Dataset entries

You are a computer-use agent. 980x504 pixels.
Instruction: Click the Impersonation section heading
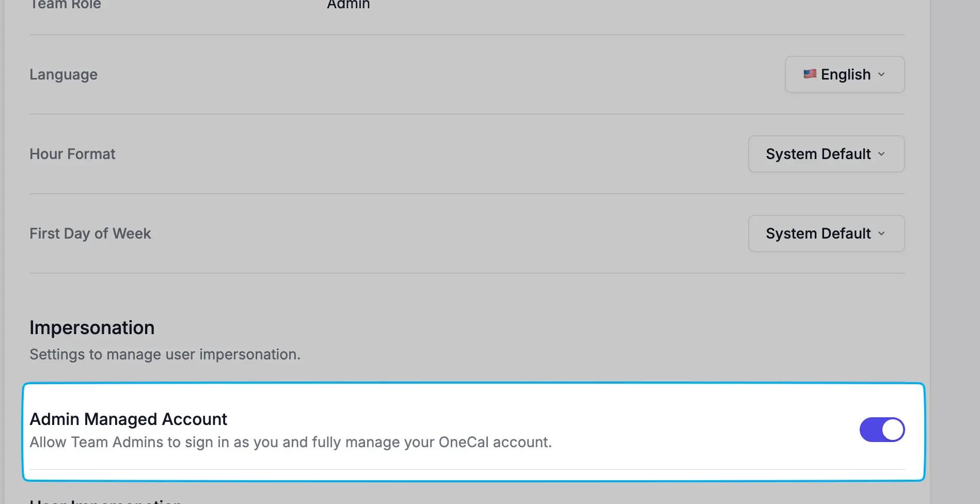pos(92,328)
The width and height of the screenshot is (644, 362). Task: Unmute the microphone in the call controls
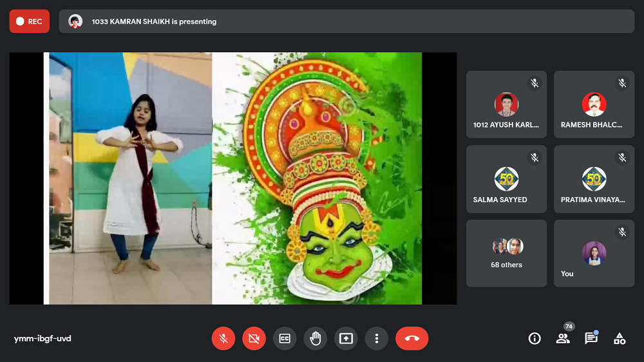point(223,338)
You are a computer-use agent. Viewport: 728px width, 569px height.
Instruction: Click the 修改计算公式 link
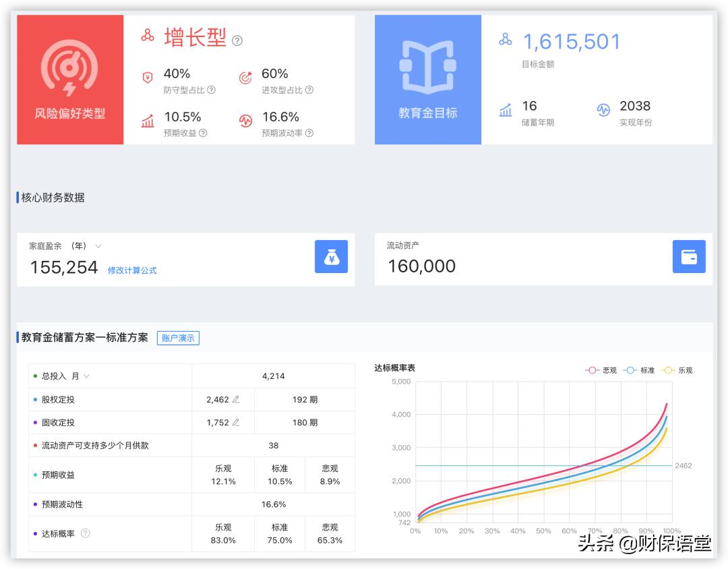click(133, 269)
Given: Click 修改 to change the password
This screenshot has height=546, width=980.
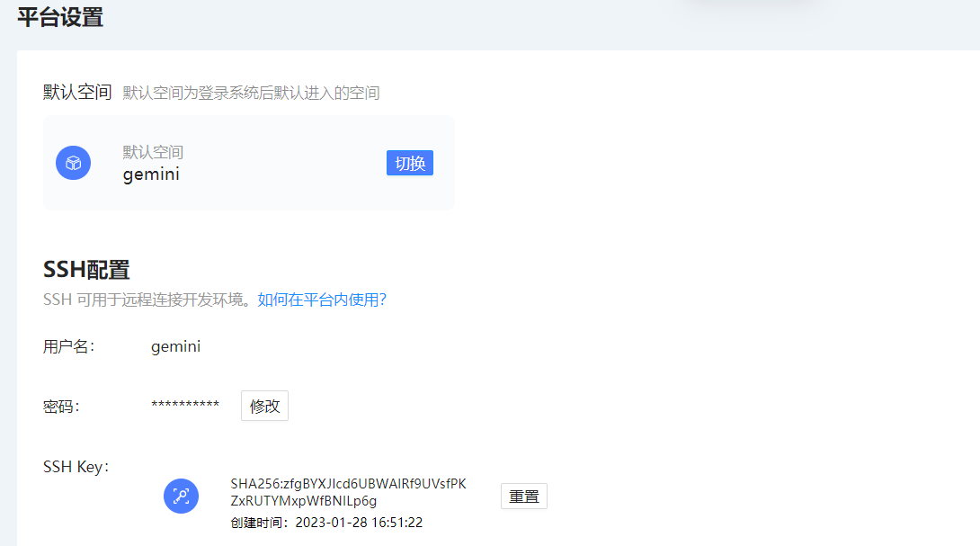Looking at the screenshot, I should click(x=264, y=406).
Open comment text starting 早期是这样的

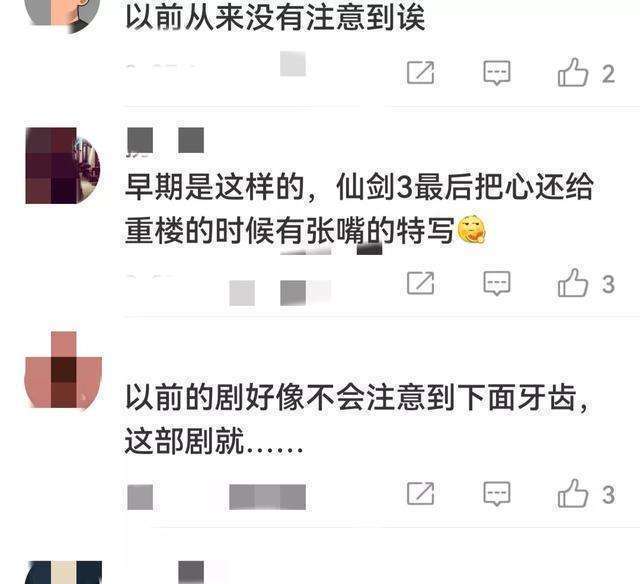tap(359, 209)
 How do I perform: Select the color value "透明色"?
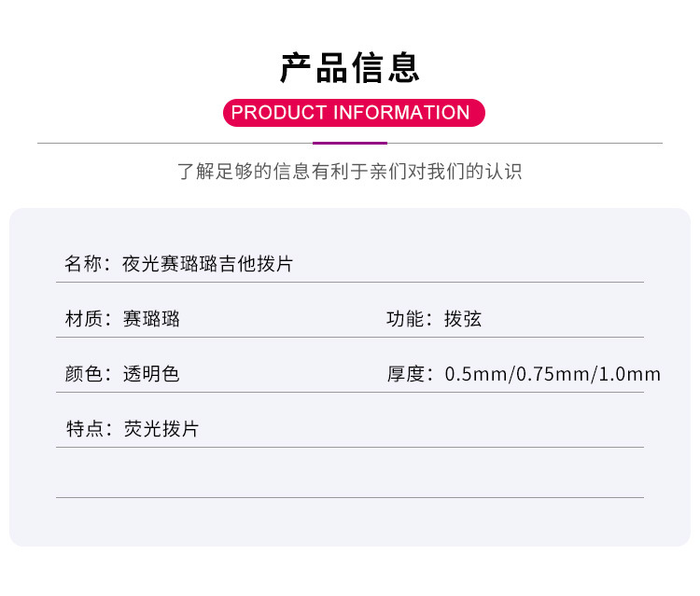[x=151, y=374]
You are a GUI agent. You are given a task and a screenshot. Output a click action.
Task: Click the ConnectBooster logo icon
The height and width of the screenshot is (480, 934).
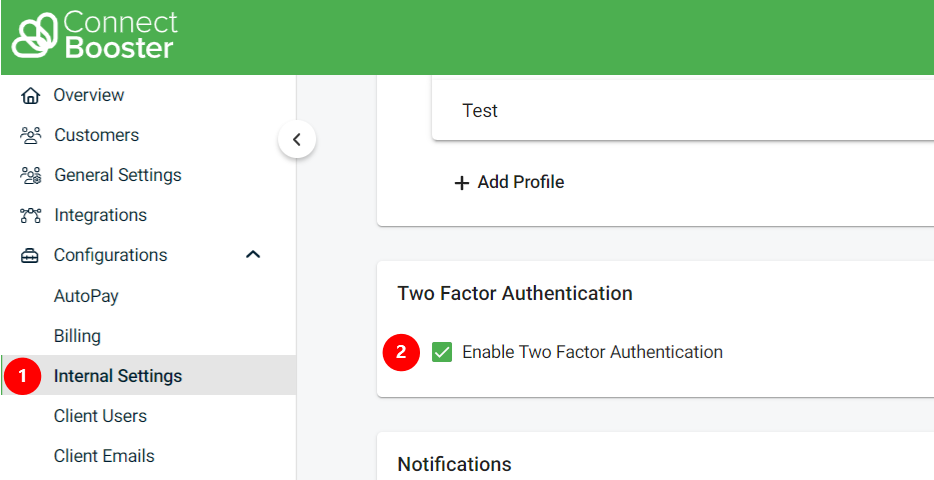tap(34, 36)
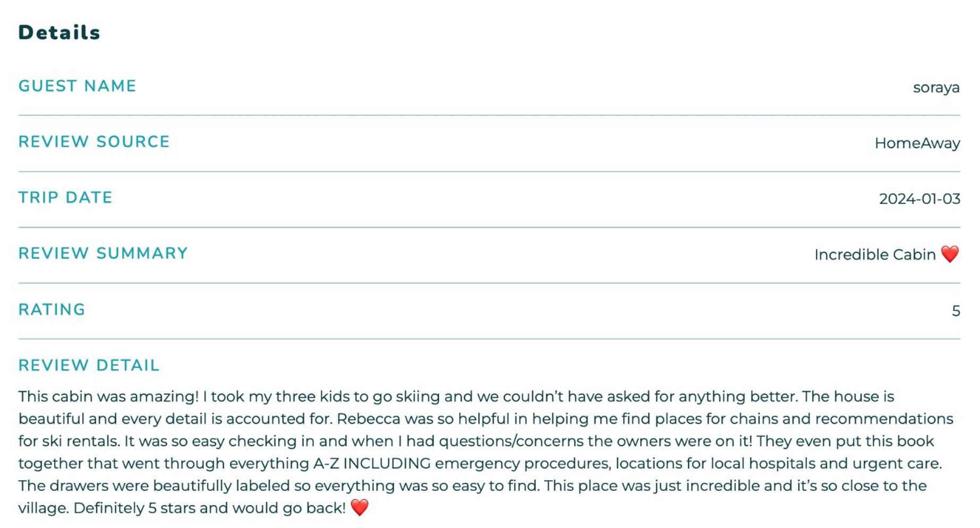
Task: Click the REVIEW DETAIL heading
Action: point(89,365)
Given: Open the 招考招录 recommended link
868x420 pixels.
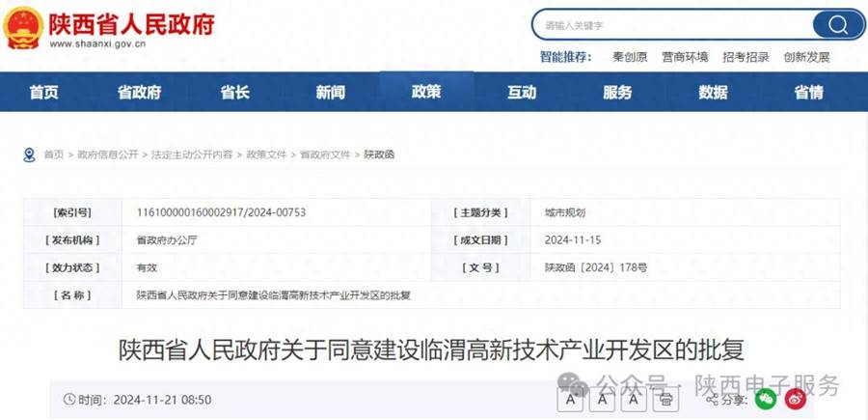Looking at the screenshot, I should pos(746,57).
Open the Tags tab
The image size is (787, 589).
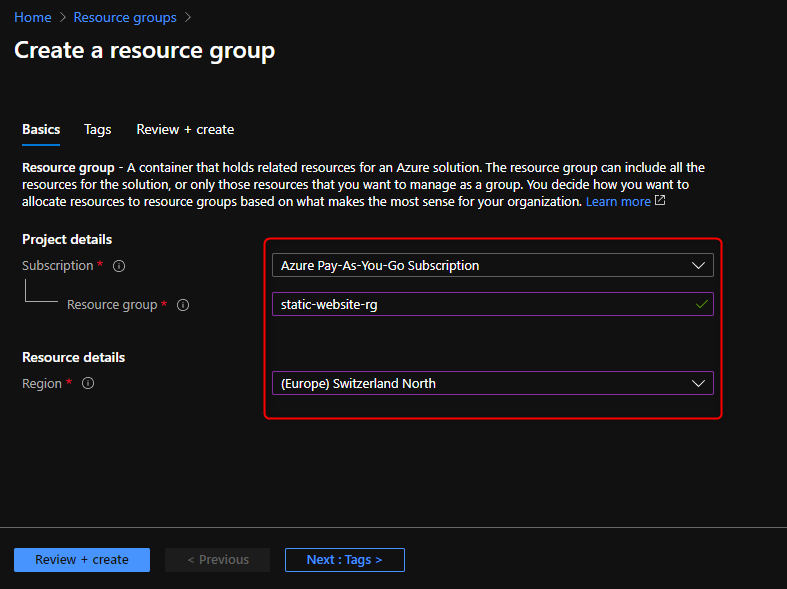(x=98, y=129)
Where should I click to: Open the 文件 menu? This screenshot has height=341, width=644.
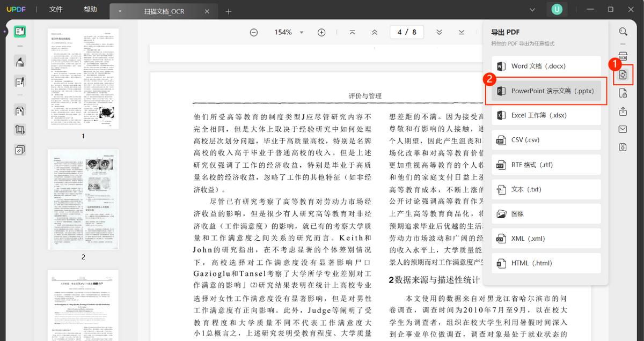56,9
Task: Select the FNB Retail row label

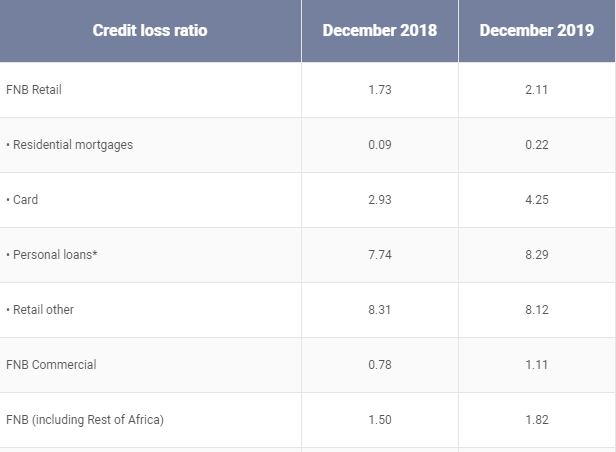Action: pyautogui.click(x=34, y=90)
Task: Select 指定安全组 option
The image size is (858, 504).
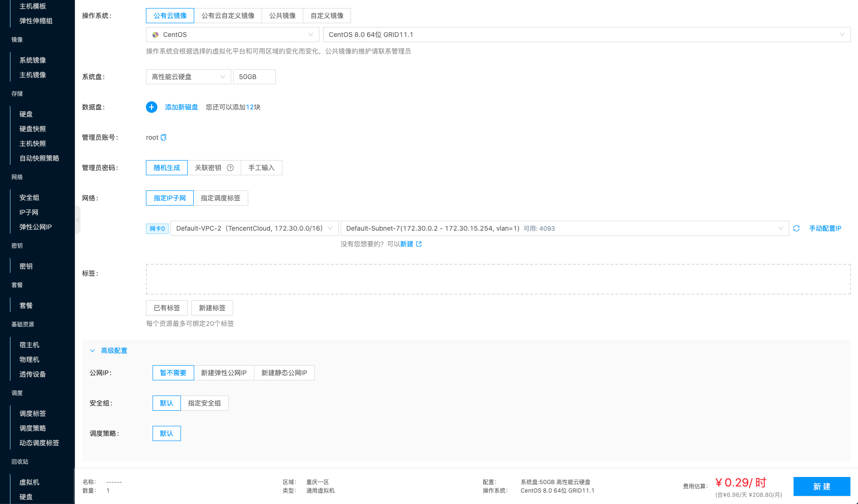Action: pos(204,403)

Task
Above are records with pictures; repeat them exactly, but without the pictures.

Solution to the exercise
You are a computer-use agent. 980x504 pixels.
Instruction: Click the Impersonation section heading
pos(92,328)
The width and height of the screenshot is (644, 362). Task: Unmute the microphone in the call controls
point(223,338)
You are a computer-use agent. Viewport: 728px width, 569px height.
Instruction: Click the 修改计算公式 link
click(133, 269)
Given: Click 修改 to change the password
This screenshot has height=546, width=980.
Looking at the screenshot, I should click(x=264, y=406).
Open comment text starting 早期是这样的

tap(359, 209)
 How do I perform: Select the color value "透明色"?
[x=151, y=374]
You are a GUI agent. You are given a task and a screenshot. Output a click action.
Task: Click the ConnectBooster logo icon
The height and width of the screenshot is (480, 934).
tap(34, 36)
Task: Click the REVIEW DETAIL heading
Action: point(89,365)
Given: Open the 招考招录 recommended link
868x420 pixels.
Looking at the screenshot, I should pos(746,57).
Open the Tags tab
The image size is (787, 589).
(x=98, y=129)
Where should I click to: Open the 文件 menu? This screenshot has height=341, width=644.
56,9
Task: Select the FNB Retail row label

Action: pyautogui.click(x=34, y=90)
Task: Select 指定安全组 option
The image size is (858, 504).
Action: pos(204,403)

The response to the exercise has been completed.